Welcome to my slightly silly, often odd, and mostly messy life.





Tuesday, May 3, 2011

I know you hear me... but are you listening?

Sometimes I think listening is a lost art form.  I know people hear me, but it seems that they only hear a part of what I'm saying.  Or they assume facts that I've never shared or said.  Or they plain old ignore what I've said.  Mostly these days it's my kids... and lets be honest that's what kids, especially teens, do.  I get that.  It doesn't make it any less annoying though.

BLT and I run into this.  He's not trying to be malicious.  I know this, but it's one of those annoying communication issues between men and women.  In an attempt to be supportive, and because he loves me, he says things like, "I think you're perfect just the way you are."  He doesn't hear ME and absorb what I'm feeling when I say, "I'm unhappy with the the way that I am.  I want to be healthier.  I want to be thinner. I want to feel sexy."   His answer is always, "You are sexy"  but it's not about how he perceives me.  It's about how I feel in my own skin.  It's how I feel when were intimate. It's the image I see in the mirror each day.

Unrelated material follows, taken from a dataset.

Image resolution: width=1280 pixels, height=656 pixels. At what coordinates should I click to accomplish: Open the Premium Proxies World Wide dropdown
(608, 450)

I've run into this a LOT with my former in-laws.  They assume things I haven't said.  They don't hear the kids and I when we say that we don't want my X in our lives.  They don't hear me when I say that the kids and I are finally happy, that we truly are at home here in this small town, loving our house and the family we've turned into with BLT.  They hear what they want. They focus on the minutia and miss the big picture. 

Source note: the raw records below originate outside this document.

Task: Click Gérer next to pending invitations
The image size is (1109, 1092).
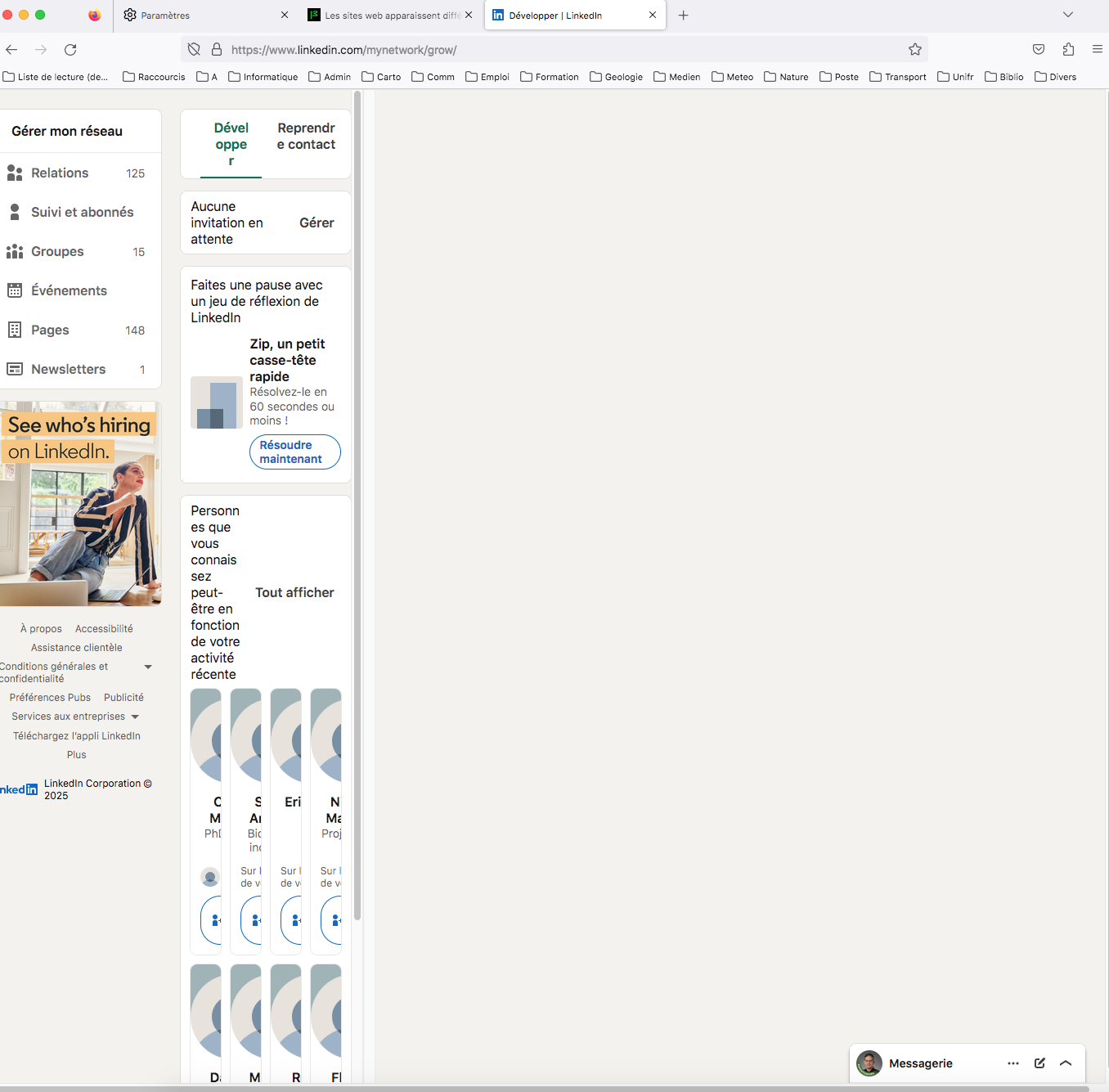Action: [317, 223]
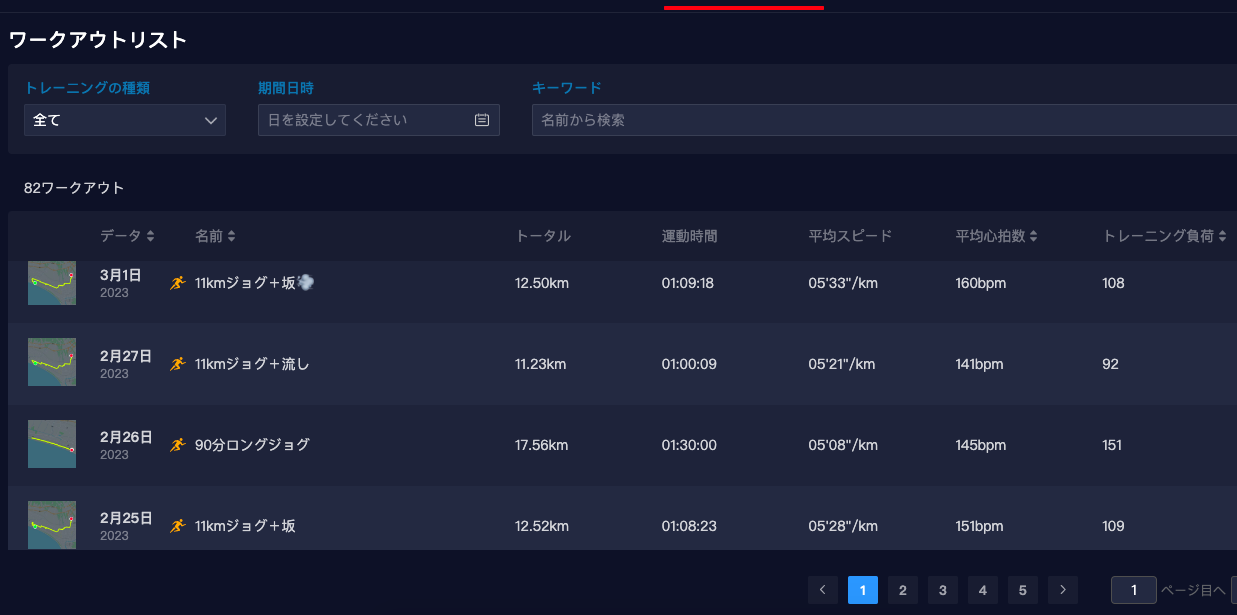The image size is (1237, 615).
Task: Open map thumbnail for March 1 workout
Action: pos(52,283)
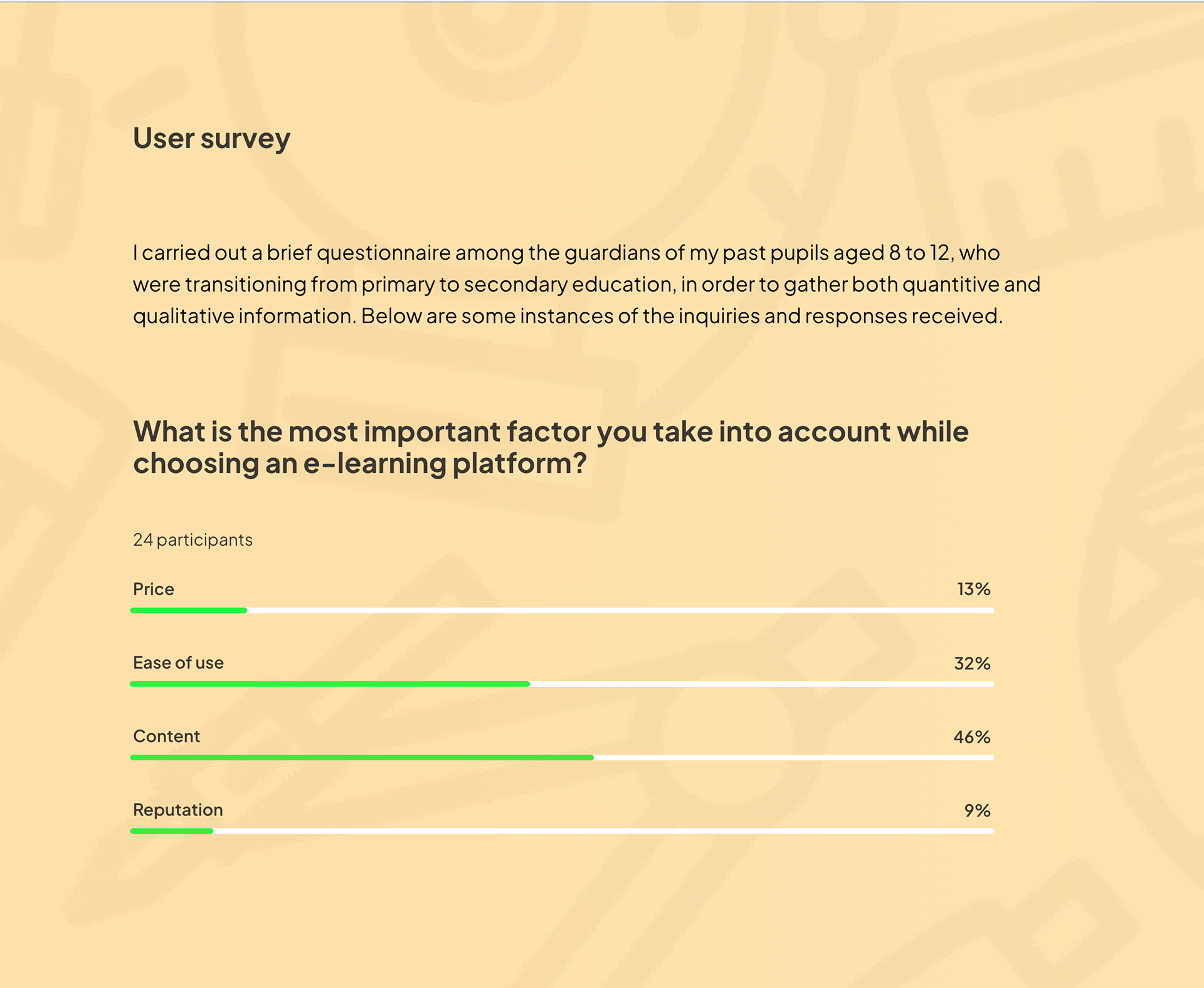Click the 46% result value

(x=972, y=737)
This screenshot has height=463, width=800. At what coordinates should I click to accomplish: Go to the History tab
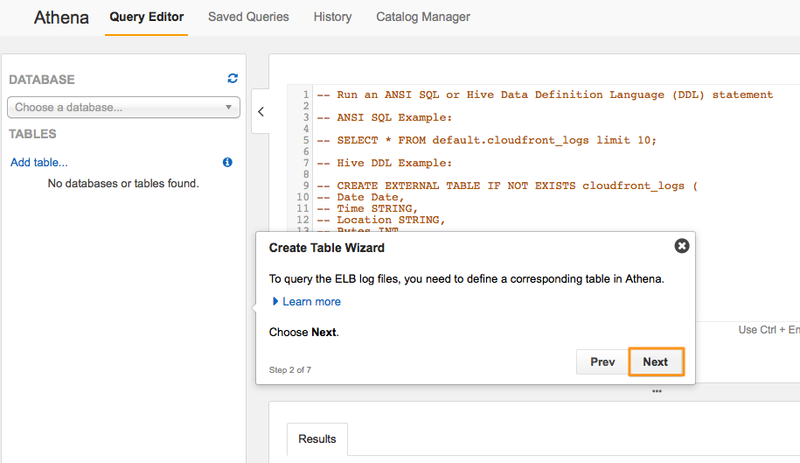click(x=332, y=17)
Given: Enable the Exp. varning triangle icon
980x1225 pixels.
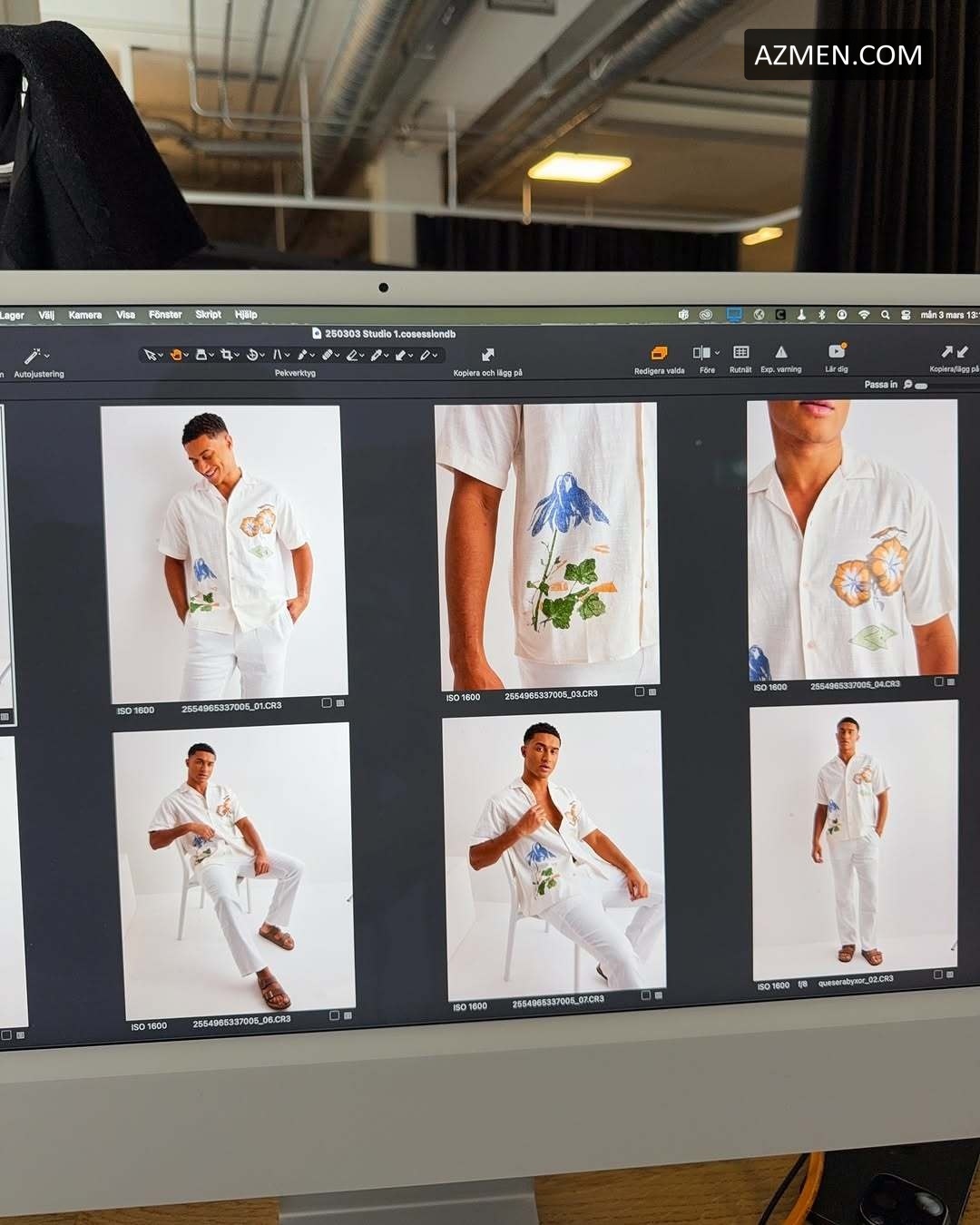Looking at the screenshot, I should click(780, 352).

Maybe that's just communication in general?  Maybe I'm expecting too much?  Maybe I'm not being clear? George Bernard Shaw once said that the biggest problem with communication was the impression that it has it taken place.  I think he's onto something there.

4 comments:

  1. Communication AND perception are both based on what we or others want to see and hear. It's limited. Others can't feel or see what we feel or see. It's impossible.

    Listen to yourself and make changes for yourself. Then, perhaps, they'll get it. Or not.

    Do it for you.

    ReplyDelete
  2. Men can only do one thing at a time. If I am talking, I am not listening and If I am listening and not talking, you actually are getting through.

    We are also easily distracted. If you cross your legs, lip your lips, or you flash a bit of cleavage, rest assured that at least 3 of your last 20 words were not heard.

    First time visitor. I like your blog so far.....

    ReplyDelete
  3. People hear what they want to hear. If you're not going to say what they already think, you may have to change your delivery.

    Guys are also fixers. First thing we want to do is fix what ever it is you're having issues with. We have an incredibly difficult time just listening, accepting and not being proactive about it. (Internally, I think that if I "fix" the situation, maybe she'll stop complaining about it. Please, God!!)

    On the other hand, if I think something really doesn't need fixing, I'm not going to invest a lot of time or energy in it.

    But that's me.

    ReplyDelete
  4. and...you aren't hearing him either ;). If we take the "fixer" explanation he sees the problem as you need to be told he finds you sexy and attractive. He is being sincere and saying, "I love you just the way you are". You might have to rethink what you want out of that conversation because it sounds like in its current form it has the potential to get frustrating for both of ya.

    You've hit on so many levels of communication in just one post. on the inlaw front they are looking through the lens of bias towards the x. Plus I think it is hard for some people to accept that someone else's idea of happiness could look different than theirs. They saw you living a much more material wealthy sort of lifestyle and so now, this more simple lifestyle may seem unthinkable... I don't know. Just analyzing from the computer chair again ;).